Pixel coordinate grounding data
______
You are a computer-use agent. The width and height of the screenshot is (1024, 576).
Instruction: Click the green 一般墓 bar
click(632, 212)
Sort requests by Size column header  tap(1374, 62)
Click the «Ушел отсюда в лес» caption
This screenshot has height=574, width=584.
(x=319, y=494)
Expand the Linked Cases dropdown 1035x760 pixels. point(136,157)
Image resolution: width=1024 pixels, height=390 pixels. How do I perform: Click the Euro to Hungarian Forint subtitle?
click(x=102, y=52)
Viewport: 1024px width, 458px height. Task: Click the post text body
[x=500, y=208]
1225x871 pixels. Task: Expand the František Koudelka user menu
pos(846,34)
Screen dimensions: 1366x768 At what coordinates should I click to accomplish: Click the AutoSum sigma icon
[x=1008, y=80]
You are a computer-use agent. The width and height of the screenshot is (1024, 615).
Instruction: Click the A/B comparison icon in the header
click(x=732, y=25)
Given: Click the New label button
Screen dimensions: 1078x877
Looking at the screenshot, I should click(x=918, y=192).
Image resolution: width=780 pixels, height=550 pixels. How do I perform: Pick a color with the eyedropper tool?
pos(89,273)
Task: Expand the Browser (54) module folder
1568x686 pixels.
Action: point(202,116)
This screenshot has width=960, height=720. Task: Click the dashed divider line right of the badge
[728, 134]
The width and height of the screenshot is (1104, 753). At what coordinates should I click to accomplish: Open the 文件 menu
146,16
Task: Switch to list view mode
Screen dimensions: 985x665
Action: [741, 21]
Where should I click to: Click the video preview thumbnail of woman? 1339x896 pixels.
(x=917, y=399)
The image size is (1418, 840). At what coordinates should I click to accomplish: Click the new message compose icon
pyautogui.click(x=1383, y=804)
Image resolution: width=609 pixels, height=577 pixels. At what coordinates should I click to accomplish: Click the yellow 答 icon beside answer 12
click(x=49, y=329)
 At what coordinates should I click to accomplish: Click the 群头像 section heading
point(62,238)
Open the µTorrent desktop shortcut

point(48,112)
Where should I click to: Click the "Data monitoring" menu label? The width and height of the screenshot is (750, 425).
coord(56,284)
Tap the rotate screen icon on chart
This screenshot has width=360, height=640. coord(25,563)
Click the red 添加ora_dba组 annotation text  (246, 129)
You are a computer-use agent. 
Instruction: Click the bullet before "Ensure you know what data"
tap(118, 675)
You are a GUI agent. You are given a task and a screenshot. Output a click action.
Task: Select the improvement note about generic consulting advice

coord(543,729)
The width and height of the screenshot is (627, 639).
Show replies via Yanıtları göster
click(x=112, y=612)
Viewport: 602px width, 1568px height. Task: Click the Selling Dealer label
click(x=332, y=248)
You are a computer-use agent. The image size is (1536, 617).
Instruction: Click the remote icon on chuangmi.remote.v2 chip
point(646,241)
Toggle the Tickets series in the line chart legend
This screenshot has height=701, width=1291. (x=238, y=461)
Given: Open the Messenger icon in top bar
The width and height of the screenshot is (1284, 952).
______
▸ **Problem statement**
Where a line of the data includes the string "agent", list that line.

▸ **Solution to the problem**
You are a computer-use agent. The width and height of the screenshot is (1024, 576).
You are a computer-use agent. The width and height of the screenshot is (1024, 615).
You are a computer-use agent. 
You are a GUI agent. You are given a task and a screenshot. Output a click action.
You are a computer-use agent. The image size is (1536, 617).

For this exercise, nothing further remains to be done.